# DATASET ENTRIES:
--- start ---

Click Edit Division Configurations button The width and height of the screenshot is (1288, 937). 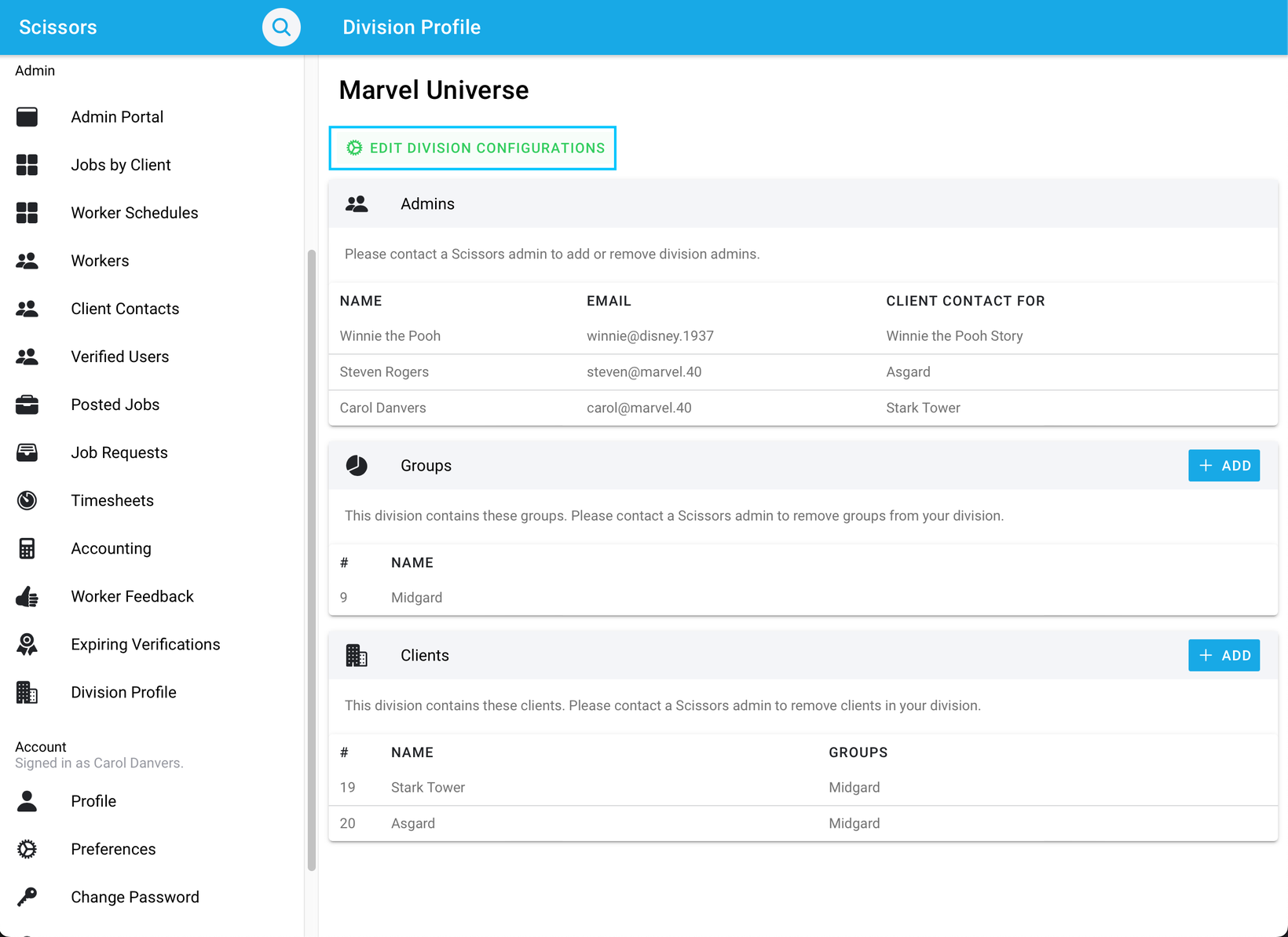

--- end ---
--- start ---

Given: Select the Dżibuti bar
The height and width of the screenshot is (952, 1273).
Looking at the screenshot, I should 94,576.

--- end ---
--- start ---

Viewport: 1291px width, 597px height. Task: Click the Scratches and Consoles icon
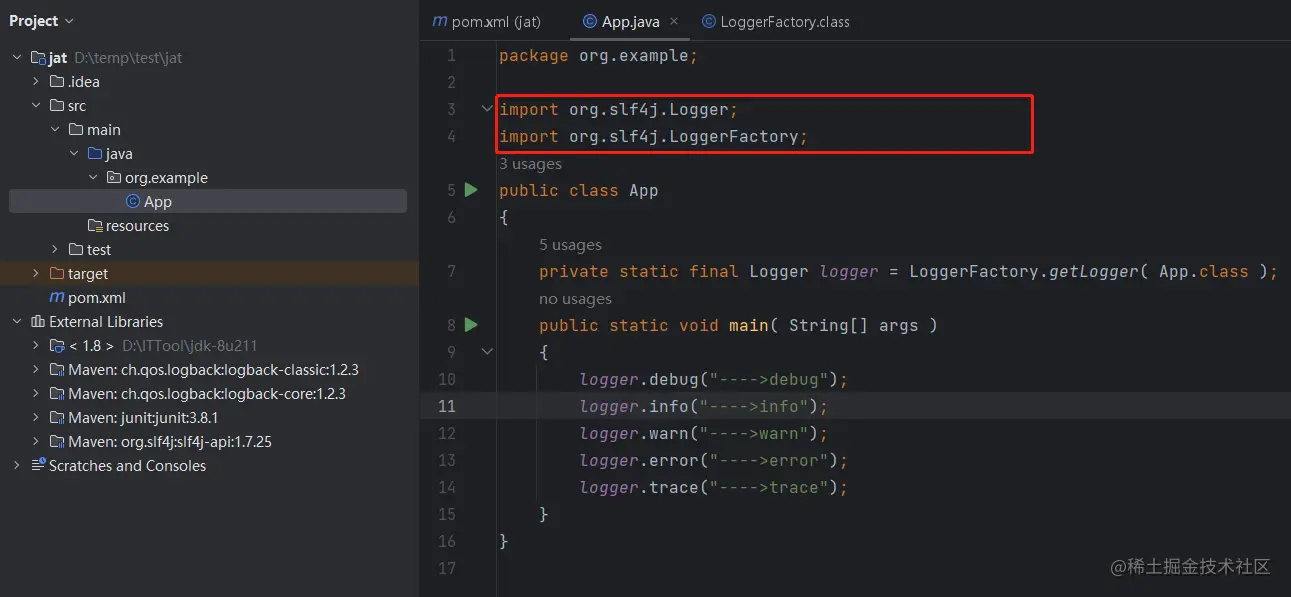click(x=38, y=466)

--- end ---

# GIVEN INSTRUCTION:
Rewrite the part that opens with the line containing "Given: Select the Dżibuti bar" and closes with the line containing "Looking at the screenshot, I should 94,576.", swapping "Select" for "Choose" and leaving everything else the same. Give only those lines.

# ANSWER FOR THIS EXERCISE:
Given: Choose the Dżibuti bar
The height and width of the screenshot is (952, 1273).
Looking at the screenshot, I should 94,576.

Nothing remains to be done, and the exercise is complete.